Hedge Funds Jumping Into Cryptocurrencies

What’s indicating this speculative trend will likely continue for several months are all the hedge funds participating in the crypto and blockchain marketplaces. I view this as a bellwether for us Venture investors…

If you think this cryptocurrency frenzy isn’t going to fall on our front door (the Canadian small and micro cap markets), think again. This summer I’ve been approached to invest in not one but three hopeful blockchain related deals with near-term IPO aspirations. Once the funds buy into a sector, the deal flow always follows. Opportunists and innovators start projects which can be funded. Case in point: new weed stocks last year – 50% of which likely won’t exist in three years.

That said, I do believe some form of cryptocurrency will survive over the long-term. I believe the big banks will take over the crypto market as they always have with currency. In fact, it’s already beginning. From J.P. Morgan to MasterCard and many other financial institutions, they are investing in, and filing patents for, crypto-related technologies. Once that happens more frequently, the term ‘crypto’ will be merely window dressing; and the new, big bank version of cryptocurrency won’t resemble anything close to what we see today with Bitcoin and Ethereum. Until then, it’s a speculators paradise, and the financial media is a pumping accomplice.

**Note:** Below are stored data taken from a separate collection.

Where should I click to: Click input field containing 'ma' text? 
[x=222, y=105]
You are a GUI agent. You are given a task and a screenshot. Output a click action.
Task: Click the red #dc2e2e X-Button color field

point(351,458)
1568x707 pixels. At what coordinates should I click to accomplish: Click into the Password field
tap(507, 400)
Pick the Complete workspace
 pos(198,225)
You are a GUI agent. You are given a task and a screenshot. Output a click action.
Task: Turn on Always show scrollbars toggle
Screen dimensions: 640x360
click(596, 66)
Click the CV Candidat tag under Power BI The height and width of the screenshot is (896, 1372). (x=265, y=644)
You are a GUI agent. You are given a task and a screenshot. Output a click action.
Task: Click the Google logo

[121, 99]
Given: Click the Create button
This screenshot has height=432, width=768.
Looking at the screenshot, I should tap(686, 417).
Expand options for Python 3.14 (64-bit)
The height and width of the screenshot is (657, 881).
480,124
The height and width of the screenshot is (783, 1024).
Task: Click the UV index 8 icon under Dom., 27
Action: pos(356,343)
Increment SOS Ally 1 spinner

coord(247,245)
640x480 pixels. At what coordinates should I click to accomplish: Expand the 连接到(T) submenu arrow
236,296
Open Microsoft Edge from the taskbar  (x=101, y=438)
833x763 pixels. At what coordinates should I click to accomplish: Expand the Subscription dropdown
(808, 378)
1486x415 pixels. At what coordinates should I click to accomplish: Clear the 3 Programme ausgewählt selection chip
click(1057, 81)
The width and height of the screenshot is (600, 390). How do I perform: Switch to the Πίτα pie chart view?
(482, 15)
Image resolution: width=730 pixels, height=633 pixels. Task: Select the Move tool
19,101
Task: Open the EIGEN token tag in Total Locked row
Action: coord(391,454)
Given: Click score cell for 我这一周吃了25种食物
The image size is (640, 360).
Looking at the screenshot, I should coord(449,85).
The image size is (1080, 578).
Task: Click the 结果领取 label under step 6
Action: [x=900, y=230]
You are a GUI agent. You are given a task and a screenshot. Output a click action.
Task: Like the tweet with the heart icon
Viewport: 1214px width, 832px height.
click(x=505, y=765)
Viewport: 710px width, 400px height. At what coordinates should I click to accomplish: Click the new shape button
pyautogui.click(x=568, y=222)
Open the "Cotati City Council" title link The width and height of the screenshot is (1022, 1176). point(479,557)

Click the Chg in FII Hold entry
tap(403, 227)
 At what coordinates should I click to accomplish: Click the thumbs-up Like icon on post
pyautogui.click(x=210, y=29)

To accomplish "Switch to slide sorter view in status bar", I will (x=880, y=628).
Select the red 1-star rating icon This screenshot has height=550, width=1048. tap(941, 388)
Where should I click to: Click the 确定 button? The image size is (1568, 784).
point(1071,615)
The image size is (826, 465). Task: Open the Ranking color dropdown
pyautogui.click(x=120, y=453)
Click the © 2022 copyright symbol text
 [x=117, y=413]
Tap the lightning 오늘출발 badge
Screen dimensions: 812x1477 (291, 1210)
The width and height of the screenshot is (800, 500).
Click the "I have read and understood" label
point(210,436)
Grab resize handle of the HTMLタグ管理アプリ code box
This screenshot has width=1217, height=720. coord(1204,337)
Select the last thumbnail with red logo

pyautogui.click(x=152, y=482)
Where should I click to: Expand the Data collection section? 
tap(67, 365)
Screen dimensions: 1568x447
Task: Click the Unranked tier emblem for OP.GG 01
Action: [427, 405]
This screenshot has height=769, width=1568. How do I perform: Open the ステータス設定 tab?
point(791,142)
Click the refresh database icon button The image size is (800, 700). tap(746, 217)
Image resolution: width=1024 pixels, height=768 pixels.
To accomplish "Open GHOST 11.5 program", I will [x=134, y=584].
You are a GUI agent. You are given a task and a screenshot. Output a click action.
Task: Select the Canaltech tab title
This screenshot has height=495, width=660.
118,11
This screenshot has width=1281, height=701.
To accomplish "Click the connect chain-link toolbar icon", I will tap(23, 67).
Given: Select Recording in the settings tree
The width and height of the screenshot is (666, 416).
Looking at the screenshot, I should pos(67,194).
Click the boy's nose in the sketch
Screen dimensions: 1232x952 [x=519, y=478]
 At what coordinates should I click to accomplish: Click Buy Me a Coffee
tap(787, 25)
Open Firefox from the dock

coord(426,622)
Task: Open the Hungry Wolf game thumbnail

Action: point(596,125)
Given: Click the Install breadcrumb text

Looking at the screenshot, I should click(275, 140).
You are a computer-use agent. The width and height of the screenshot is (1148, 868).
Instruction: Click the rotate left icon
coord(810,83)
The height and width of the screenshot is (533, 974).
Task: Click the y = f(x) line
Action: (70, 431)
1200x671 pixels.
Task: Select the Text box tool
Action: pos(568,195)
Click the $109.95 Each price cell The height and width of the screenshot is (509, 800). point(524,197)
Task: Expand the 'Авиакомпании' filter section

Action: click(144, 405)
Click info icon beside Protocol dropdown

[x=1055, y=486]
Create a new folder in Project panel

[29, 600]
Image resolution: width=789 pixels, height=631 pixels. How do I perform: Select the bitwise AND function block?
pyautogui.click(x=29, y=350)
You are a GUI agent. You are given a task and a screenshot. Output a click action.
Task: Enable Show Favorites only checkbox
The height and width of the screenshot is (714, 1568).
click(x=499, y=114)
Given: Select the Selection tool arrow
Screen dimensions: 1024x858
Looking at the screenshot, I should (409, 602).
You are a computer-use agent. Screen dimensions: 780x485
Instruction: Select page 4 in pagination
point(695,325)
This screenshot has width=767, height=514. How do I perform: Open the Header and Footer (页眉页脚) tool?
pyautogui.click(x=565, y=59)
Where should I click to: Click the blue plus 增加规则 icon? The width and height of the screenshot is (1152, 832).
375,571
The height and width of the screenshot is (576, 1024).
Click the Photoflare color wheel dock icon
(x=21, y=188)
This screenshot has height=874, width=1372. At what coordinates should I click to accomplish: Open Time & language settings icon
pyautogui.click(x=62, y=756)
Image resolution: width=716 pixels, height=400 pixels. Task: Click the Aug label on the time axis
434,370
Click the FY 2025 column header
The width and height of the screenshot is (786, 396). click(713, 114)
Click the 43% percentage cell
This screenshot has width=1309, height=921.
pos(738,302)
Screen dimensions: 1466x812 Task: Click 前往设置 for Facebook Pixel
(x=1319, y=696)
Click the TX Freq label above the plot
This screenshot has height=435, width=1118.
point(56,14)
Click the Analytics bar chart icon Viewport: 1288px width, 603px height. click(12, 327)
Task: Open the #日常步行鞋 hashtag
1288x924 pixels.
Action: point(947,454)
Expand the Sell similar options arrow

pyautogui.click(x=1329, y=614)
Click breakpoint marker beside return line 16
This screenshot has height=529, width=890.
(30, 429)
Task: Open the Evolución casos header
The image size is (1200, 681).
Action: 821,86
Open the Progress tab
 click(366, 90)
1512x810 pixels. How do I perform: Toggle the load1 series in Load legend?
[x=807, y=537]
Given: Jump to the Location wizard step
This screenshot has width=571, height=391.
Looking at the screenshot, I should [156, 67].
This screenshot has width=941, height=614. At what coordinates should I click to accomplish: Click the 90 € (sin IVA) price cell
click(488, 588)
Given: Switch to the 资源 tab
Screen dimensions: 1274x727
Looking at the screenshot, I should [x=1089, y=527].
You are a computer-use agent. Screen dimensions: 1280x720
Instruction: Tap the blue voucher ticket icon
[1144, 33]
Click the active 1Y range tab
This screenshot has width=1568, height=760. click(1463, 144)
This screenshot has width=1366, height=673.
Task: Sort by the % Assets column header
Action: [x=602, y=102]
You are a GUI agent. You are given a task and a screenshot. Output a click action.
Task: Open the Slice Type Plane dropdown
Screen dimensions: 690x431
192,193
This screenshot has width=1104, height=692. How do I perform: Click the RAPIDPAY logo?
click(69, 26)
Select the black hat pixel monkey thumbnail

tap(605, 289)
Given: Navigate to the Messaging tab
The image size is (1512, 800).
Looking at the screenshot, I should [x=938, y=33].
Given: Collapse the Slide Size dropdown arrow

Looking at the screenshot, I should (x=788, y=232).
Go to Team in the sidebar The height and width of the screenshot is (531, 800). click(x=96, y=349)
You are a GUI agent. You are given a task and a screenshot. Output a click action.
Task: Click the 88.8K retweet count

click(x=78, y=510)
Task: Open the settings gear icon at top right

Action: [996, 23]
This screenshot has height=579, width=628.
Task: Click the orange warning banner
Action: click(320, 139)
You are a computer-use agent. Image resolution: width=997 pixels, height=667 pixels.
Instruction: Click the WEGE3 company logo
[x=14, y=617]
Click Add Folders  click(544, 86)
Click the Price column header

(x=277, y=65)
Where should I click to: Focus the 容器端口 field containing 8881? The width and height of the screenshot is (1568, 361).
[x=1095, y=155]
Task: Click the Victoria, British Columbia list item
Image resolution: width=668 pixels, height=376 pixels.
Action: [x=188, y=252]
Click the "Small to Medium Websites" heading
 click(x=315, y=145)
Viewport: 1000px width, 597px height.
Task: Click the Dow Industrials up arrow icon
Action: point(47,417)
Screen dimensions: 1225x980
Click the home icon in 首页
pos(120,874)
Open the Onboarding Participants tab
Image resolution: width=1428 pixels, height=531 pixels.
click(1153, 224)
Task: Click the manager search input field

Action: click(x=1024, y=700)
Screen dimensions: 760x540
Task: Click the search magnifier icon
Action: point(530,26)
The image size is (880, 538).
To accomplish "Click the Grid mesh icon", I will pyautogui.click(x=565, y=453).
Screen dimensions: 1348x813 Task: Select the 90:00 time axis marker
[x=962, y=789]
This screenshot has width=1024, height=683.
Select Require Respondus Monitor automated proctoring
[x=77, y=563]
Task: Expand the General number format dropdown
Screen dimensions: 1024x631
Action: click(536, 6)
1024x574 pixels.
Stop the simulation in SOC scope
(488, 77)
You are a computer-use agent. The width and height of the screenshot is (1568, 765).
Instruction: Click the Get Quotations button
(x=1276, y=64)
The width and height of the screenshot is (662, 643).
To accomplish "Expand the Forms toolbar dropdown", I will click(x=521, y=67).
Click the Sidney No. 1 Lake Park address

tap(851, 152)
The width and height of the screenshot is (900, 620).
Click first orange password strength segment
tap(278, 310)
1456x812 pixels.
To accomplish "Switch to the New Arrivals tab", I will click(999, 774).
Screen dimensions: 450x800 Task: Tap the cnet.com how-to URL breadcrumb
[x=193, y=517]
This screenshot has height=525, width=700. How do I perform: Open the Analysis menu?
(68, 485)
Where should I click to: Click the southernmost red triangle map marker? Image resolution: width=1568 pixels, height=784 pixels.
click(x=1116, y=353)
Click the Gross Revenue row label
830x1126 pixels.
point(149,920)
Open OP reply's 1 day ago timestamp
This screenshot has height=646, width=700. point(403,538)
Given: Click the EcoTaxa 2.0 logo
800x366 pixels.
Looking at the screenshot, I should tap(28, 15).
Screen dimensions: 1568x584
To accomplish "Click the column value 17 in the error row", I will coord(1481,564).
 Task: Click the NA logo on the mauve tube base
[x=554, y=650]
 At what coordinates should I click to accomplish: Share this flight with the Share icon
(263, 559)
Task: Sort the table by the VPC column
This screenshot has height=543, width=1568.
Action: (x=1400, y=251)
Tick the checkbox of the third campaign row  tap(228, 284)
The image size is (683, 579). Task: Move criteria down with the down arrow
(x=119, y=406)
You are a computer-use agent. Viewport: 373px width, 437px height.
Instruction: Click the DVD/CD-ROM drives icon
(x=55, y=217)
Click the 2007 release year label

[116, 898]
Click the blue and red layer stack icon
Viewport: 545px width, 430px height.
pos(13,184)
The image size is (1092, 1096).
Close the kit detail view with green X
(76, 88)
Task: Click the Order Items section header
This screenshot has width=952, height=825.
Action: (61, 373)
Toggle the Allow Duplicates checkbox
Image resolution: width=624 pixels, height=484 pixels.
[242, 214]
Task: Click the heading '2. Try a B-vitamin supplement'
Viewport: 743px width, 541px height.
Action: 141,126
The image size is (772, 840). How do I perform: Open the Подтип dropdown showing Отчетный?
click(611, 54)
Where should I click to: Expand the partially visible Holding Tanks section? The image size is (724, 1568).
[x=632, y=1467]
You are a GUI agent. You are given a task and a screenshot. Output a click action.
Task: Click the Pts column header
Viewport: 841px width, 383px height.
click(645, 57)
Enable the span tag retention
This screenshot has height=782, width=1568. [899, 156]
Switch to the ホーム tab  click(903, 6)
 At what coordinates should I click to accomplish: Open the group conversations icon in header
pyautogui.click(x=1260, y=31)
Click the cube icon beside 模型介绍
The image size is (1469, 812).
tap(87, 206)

Recognize that cryptocurrencies’ epic run in 2017 isn’t stealing any luster from gold. That’s a scarcity belief – such that one can not benefit without another losing. Gold is a tried and tested asset with a demographic of buyers that hasn’t changed in hundreds of years. Cryptos are new and sexy; and those having a lust for investment sex appeal are betting big. Millennials are not buyers of gold – they have never been, but they love blockchain.